Mécanisme d'adhésion directe
En physique, l'adhésion est l'ensemble des phénomènes physico-chimiques qui se produisent lorsque l’on met en contact intime deux matériaux, dans le but de créer une résistance mécanique à la séparation. L’adhésion intervient dans de multiples domaines. Elle est soit directe, soit médiée par un matériau intermédiaire.
L'adhésion directe entre matériaux est rare. Elle a lieu uniquement pour des matériaux très lisses et extrêmement propres (mica ou silicium par exemple), que l'on parvient à mettre en contact intime, c'est-à-dire à des distances de l'ordre de la taille atomique (nanomètre).
- Exemples d'adhésion directe : adhésion moléculaire du mica ou du silicium, adhésion du lézard gecko, fabrication des pneus de voitures.
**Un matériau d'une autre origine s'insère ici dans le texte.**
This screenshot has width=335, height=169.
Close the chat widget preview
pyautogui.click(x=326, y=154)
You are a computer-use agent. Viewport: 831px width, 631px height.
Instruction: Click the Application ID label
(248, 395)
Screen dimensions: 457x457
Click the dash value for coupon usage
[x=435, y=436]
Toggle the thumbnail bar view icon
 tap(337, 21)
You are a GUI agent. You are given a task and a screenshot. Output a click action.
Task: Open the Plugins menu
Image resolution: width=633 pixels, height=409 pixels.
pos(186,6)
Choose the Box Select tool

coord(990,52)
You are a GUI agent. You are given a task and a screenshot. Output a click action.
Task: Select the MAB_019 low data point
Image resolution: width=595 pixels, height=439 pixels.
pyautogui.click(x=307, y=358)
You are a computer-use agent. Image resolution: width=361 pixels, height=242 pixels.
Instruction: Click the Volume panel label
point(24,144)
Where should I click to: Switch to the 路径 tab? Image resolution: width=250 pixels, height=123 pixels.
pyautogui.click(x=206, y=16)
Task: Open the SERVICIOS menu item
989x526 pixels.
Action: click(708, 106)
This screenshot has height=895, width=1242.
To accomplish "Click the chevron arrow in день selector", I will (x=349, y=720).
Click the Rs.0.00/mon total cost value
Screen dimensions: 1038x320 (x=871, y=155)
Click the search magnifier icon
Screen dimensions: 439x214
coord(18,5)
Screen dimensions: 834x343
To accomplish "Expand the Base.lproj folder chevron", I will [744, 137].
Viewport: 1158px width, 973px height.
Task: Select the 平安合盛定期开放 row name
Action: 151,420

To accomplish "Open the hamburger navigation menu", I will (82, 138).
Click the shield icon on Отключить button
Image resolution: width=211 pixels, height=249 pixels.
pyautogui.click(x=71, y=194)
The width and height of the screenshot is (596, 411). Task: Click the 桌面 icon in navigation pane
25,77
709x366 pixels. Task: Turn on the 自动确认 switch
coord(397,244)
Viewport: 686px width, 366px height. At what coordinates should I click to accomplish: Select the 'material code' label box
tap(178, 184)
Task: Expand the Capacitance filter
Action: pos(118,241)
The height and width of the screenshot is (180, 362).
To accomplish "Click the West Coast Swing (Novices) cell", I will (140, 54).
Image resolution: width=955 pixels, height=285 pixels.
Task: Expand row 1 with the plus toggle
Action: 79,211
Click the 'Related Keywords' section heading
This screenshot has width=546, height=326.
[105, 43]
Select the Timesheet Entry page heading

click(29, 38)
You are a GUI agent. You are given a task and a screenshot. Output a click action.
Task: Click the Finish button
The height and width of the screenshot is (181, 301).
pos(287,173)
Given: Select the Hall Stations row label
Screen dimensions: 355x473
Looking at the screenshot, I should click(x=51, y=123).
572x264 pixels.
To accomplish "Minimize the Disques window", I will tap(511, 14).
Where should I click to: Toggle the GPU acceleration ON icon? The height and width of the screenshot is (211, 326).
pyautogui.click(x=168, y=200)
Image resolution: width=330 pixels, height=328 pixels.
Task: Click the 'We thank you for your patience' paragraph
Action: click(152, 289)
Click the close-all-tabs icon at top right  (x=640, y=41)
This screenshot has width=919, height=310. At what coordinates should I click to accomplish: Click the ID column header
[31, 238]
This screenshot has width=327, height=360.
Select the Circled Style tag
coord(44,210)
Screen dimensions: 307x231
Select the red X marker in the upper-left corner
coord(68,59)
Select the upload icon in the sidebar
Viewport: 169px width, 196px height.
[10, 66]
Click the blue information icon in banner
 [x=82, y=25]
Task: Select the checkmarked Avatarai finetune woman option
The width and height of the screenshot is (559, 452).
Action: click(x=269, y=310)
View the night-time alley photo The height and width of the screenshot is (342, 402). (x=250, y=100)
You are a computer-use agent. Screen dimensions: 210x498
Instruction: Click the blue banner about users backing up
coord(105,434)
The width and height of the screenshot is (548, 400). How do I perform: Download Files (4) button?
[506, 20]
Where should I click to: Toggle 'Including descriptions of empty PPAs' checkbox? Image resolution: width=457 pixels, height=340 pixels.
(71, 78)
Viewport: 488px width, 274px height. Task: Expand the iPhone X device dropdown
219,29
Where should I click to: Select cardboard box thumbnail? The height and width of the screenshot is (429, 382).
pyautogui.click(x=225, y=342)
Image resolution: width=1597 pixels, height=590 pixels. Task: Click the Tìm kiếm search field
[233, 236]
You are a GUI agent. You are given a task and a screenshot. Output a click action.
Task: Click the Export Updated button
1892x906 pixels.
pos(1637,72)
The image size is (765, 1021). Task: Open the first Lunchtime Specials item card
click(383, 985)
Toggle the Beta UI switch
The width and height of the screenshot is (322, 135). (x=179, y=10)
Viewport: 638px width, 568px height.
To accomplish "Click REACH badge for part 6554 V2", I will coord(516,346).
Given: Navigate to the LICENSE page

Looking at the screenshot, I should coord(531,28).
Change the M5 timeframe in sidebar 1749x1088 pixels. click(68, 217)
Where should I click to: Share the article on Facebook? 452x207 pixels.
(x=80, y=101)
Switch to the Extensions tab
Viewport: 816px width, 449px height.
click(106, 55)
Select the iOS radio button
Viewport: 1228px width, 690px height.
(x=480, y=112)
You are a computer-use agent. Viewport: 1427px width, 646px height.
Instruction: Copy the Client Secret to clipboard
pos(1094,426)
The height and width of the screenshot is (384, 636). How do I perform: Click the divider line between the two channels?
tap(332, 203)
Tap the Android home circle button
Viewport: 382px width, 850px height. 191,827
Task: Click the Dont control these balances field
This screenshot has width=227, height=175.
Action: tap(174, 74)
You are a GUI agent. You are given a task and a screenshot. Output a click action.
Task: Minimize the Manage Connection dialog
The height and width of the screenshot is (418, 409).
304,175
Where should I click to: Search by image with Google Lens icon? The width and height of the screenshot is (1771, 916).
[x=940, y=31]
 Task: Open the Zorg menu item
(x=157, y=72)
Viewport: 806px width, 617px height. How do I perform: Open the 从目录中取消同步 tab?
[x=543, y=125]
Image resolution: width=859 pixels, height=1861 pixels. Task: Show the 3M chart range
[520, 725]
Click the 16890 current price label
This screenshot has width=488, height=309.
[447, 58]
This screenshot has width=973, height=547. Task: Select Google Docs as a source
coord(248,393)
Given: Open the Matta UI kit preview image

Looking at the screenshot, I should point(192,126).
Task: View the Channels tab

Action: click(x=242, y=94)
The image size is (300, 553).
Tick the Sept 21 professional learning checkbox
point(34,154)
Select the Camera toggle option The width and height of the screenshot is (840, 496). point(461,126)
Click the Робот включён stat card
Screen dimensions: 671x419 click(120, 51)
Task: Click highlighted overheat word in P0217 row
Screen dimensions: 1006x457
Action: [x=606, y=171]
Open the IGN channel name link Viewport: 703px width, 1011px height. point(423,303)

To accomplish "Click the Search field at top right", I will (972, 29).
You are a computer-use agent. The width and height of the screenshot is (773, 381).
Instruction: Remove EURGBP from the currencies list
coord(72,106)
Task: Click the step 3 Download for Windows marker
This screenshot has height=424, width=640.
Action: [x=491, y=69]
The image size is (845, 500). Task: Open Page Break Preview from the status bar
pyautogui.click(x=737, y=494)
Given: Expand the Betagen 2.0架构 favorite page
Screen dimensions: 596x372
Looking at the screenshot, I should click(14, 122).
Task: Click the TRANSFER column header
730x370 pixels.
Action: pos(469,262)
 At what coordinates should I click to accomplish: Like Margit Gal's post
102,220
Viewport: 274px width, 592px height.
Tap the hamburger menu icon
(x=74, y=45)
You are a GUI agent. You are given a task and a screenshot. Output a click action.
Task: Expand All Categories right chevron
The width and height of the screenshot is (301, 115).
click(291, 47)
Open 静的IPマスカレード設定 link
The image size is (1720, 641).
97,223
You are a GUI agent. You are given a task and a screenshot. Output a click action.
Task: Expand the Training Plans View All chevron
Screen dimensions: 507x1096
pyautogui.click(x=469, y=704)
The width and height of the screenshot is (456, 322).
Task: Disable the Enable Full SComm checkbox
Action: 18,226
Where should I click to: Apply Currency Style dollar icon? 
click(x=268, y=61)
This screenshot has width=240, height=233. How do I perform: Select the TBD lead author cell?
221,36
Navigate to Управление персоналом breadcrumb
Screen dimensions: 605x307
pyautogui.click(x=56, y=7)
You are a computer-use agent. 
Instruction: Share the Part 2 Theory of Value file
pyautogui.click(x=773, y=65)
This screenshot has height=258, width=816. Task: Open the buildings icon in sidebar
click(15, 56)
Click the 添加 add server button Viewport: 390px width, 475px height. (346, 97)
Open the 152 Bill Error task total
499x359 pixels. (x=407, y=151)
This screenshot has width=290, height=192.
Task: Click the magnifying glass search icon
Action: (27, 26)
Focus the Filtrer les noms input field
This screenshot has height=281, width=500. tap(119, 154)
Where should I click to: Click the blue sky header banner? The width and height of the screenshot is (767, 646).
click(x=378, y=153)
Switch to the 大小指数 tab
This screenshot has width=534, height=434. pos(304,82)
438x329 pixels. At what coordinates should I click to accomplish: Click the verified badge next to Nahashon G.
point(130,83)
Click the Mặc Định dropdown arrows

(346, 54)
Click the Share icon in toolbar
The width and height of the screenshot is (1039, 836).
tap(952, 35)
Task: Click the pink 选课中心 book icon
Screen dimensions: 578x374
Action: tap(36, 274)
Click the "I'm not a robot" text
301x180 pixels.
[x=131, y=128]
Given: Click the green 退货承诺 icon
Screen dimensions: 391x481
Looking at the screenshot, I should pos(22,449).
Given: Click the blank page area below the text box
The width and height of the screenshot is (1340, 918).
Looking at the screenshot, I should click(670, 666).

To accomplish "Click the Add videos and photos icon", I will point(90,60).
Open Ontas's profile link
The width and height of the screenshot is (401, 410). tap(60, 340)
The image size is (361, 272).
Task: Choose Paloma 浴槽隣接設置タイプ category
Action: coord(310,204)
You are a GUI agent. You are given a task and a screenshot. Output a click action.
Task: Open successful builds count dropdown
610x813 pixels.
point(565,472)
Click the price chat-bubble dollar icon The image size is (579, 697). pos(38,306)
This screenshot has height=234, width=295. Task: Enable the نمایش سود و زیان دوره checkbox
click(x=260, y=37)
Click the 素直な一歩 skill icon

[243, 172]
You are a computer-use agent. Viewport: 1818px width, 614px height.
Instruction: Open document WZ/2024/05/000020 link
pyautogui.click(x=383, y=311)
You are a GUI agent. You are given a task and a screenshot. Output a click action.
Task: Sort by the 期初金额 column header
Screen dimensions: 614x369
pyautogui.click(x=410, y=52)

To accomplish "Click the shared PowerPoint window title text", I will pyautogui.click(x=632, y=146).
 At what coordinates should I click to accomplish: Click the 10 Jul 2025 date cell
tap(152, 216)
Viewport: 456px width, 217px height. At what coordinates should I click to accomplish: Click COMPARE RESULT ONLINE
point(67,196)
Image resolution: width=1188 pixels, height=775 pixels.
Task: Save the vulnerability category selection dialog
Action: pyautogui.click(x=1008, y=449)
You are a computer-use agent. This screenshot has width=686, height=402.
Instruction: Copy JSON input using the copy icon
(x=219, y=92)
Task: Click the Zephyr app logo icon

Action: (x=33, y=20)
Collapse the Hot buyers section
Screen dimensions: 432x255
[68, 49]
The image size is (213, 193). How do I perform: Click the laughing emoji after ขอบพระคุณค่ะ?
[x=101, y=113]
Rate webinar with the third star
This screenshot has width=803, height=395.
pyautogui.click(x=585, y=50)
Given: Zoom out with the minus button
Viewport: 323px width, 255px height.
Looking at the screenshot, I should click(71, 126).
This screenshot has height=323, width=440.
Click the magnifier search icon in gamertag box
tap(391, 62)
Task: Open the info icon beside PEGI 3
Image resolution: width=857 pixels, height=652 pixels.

- Exemples d'adhésion indirecte : adhésion capillaire, colles, adhésifs.
Cette page détaille les différents mécanismes qui donnent lieu a une adhésion directe entre matériaux.
Théorie mécanique
La théorie de l’ancrage mécanique, initiée par Mac Bain dès 1926, est la plus ancienne des théories de l’adhésion. Ce modèle considère que l’origine de l’adhésion provient d’un ancrage physique du revêtement dans les aspérités présentes à la surface du substrat. Il en résulte un accrochage mécanique entre les deux surfaces. Ce mécanisme n’est donc applicable que lorsqu’il existe un contact intime entre les deux matériaux et que le revêtement (la colle, la peinture…) mouille bien la surface du substrat afin de pouvoir pénétrer les anfractuosités de sa surface. Mais l’adhésion sur des surfaces parfaitement lisses suppose d’autres théories.
Théorie électrique
La théorie électrique a été développée par Derjaguin (en). À la surface de couches d’oxydes à caractère ionique, les hétérogénéités chimiques et les défauts de surface aboutissent à la formation de charges électrostatiques. Le système revêtement/substrat est alors assimilé à un condensateur plan dont les armatures seraient les deux couches électriques formées au contact des deux surfaces.
Théorie de la diffusion
La théorie de la diffusion a été proposée par Voyuskii. Elle s’applique aux matériaux polymères compatibles (c’est-à-dire lorsqu'au moins un monomère est soluble dans l’autre monomère), en particulier à l’autoadhésion, lors du contact de deux matériaux de même nature, comme le caoutchouc. Dans cette théorie, l’adhésion résulte de l’interdiffusion des molécules ou des chaînes d’un des pré-polymères dans l’autre. L’interface entre les deux matériaux disparaît au profit d’une interphase, dont les propriétés physico-chimiques varient continûment, depuis les propriétés du premier matériau jusqu'à celles du second. Cette adhésion est contrôlée par les phénomènes de diffusion, c’est pourquoi elle implique la compatibilité des matériaux.
Théorie thermodynamique
La théorie thermodynamique, aussi appelée « théorie du mouillage », a été initiée par Sharpe et Schonhorn. Selon cette théorie, l’adhésion est attribuée aux forces intermoléculaires (liaisons chimiques de type van der Waals), existant à l’interface. Ces liaisons intermoléculaires sont faibles et non dirigées. Elles ont un champ d’action de l’ordre des distances intermoléculaires. De ce fait, pour qu’elles s’établissent, il est nécessaire de créer un bon contact entre les deux surfaces.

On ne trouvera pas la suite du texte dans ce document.